PROVIDED DATA →

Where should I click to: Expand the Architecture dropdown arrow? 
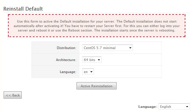99,60
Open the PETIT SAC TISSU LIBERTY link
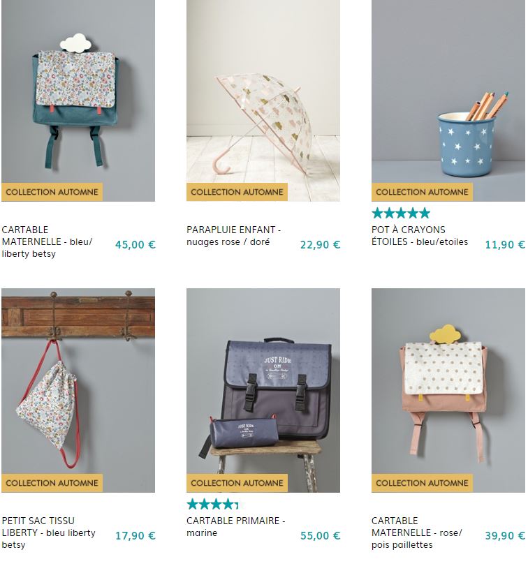 point(49,533)
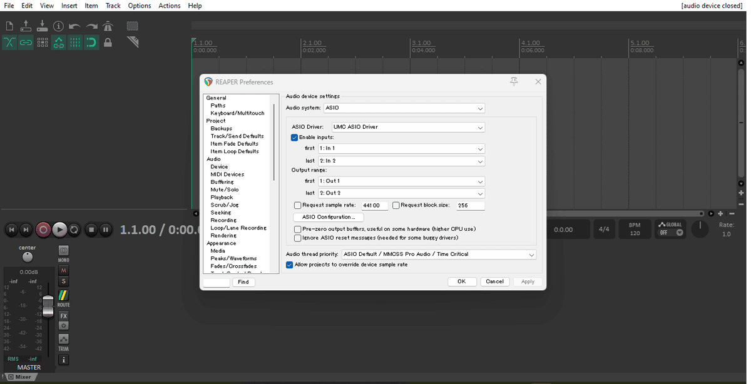Toggle ripple editing grid icon
The width and height of the screenshot is (751, 384).
(x=43, y=43)
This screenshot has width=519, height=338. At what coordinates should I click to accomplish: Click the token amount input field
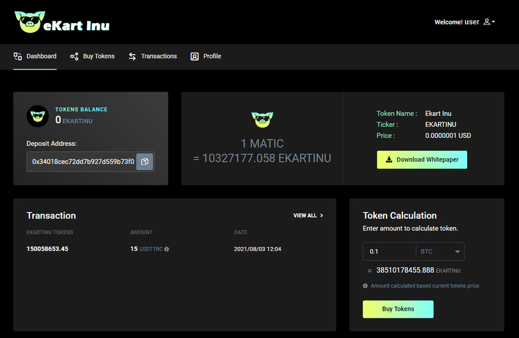point(389,251)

WHAT YOU NEED TO DO → Leave out the pictures and give the rest of the records again exactly.

RESULT FOR THIS TASK →
Where should I click to: Expand the Architecture dropdown arrow? 
99,60
Open the PETIT SAC TISSU LIBERTY link
 point(49,533)
Toggle ripple editing grid icon
The width and height of the screenshot is (751, 384).
(x=43, y=43)
This screenshot has width=519, height=338. At what coordinates should I click to accomplish: Click the token amount input field
point(389,251)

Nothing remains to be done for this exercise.